Era um homem muito feio, muito pequenininho, muito magrinho... Tinha um nariz pequenino e esquisito, parecia que não tinha nariz nem nada. Mas a minha tia Ana, que era a mais velha, dizia: «Olha a fidalga. O homem tem dinheiro!». «Mas não tem cara, é feio!», respondia eu.
«Como toda a gente do bairro gostava de me ouvir cantar, e precisavam de uma rapariga para a marcha, foram falar com a minha família.».

A sua sina eternizou-se na Praça da Ribeira...
Sim, havia um senhor que conhecia o meu pai e que tinha um stand no Cais da
Rocha, onde vendia vinho e bordados da Madeira. Eu e a minha irmã Celeste trabalhávamos lá à comissão. Um dia alguém aconselhou a minha mãe a montar uma banca de fruta no mercado da Ribeira. Mas quem vendia a fruta, ao contrário do que se disse, era a minha mãe.
Quando aquilo não se esgotava, eu e a minha irmã Celeste íamos com um cesto pequeno oferecer às pessoas, aos barcos. Havia estrangeiros à janela... Um dia um polícia até disse à minha mãe: «Esta rapariga é mal empregada».

Cantava na praça?
A primeira pessoa que fiz chorar quando cantava foi o meu vizinho, que era chauffeur. Nessa altura tinham morto na Quinta da Terrugem um chauffeur, e os ceguinhos cantavam a sua morte. Eu sempre que via o meu vizinho cantava aquilo: «Do fim do pobre chauffeur/que deixou, vertendo em pranto/No seu lar, humilde e santo/Seus filhos e a mulher». Eu cantei-lhe aquilo - e cantava de tal maneira que o homem começava a chorar, chorar, chorar. Daí comecei a cantar outras coisas - e mandavam-me cantar. Mas quando me mandavam cantar eu não queria cantar - e quando eu cantava a minha avó não queria que eu cantasse. Era assim continuamente...

Gostava de cinema?
Sim. Com o dinheiro do trabalho, eu e a Celeste íamos ao cinema. Via os filmes em Alcântara. O que mais me impressionou foi "A Dama Das Camélias", com a Greta Garbo Depois via os filmes do José Mojíca, de Carlos Gardel, que comecei logo a cantar. Achava muito bonito o que Gardel cantava, aquilo era muito parecido com a nossa língua (com o fado)... Naquela altura tinha uns 12 anos. Então, comecei a cantar aquilo e cantava as coisas espanholas. Eu nasci fadista, sou mesmo fadista.

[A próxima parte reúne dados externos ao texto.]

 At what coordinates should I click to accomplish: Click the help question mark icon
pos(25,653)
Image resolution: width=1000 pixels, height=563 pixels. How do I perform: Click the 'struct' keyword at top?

É nessa fase que começa com ideia de suicídio. Era a sério ou só para chamar a atenção?
Eram criancices. Uma vez comi fósforos para castigar a minha avó, que me tinha dito uma coisa de que não gostei. Quando vi A Dama das Camélias chorei, bebia vinagre para ser como ela... Ia para a janela para apanhar corrente de ar para ficar tuberculosa e morrer como ela. Eu não percebi nada daquilo, só percebi que o pai dela era muito mau e que ela se matou por isso. Queria também morrer assim. .

Foi numa marcha em Alcântara que a sua voz chamou a atenção?
Como toda a gente do bairro gostava de me ouvir cantar, e precisavam de uma rapariga para a marcha, foram falar com a minha família. A minha mãe não queria, o meu pai não queria, mas depois foram ter com a minha mãe e o meu pai e disseram: «Não façam isso, porque a vossa filha canta muito bem». «É, mas na Marcha de Alcântara vai muita gente e ninguém vê quem canta pior ou melhor». Mas, por acaso, o ensaiador escolheu-me a mim para cantar o "Fado de Alcântara" com um rapaz - um tal Bertier que parece que era francês mas vivia em Portugal e tinha boa voz. Quando chegávamos eu cantava e o povo fazia uma grande ovação.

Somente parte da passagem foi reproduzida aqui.